Ask HN: How do I start open source contribution? - SoulMan
At my corporate job, I work in Java, python in cloud providers like GCP and Azure. We use a lot of open source stuff like Apache Commons, beam, spark etc. Wondering how to start contributing to open source as beginner as I don&#x27;t have knowledge about the internals of any of them.
======
fundamental
If you are already using open source tools within your organization, a good
way to start getting involved is to report bugs to those upstream projects
when they happen.

If you want to contribute more directly I'd recommend with simple improvements
to the documentation of a project that you use. While you might not be
interested in documentation work in the long term it is a good way of becoming
familiar with the project's specific process of merging new contributions.
Once the first contribution has been made to a project it should be somewhat
easier to navigate their trackers to understand what sort of programming roles
are available.

------
rpod
Check out [http://up-for-grabs.net](http://up-for-grabs.net) for a consistent
source of open source projects that could use some help. There are also
specific tags that indicate first-timer friendly contributions.

------
roschdal
Hi! You can help here:
[https://github.com/LibrePDF/OpenPDF](https://github.com/LibrePDF/OpenPDF)

------
thedevindevops
A good source for me is:
[https://www.codetriage.com/](https://www.codetriage.com/)

_DATA BLOCK_
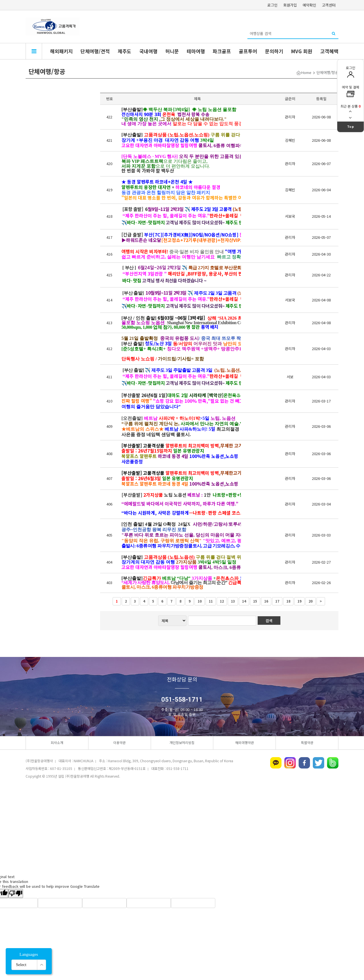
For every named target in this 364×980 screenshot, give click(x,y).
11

_THINGS TO DO_
• A. Answer these questions using the thread:
(i) Which cloud providers does the person asking say they work in?
(ii) According to the commenter fundamental, what kind of simple improvements is a good way to contribute more directly?
(iii) Which website does rpod recommend as a consistent source of projects that could use some help?
• B. Write out a passage of the thread word for word, beginning at the words "Once the first" and stopping after the words "are available.".
The data has no role in this work.

_SOLUTIONS TO THE EXERCISE_
• A.
(i) GCP and Azure.
(ii) Simple improvements to the documentation of a project that you use.
(iii) http://up-for-grabs.net

• B.
Once the first contribution has been made to a project it should be somewhat
easier to navigate their trackers to understand what sort of programming roles
are available.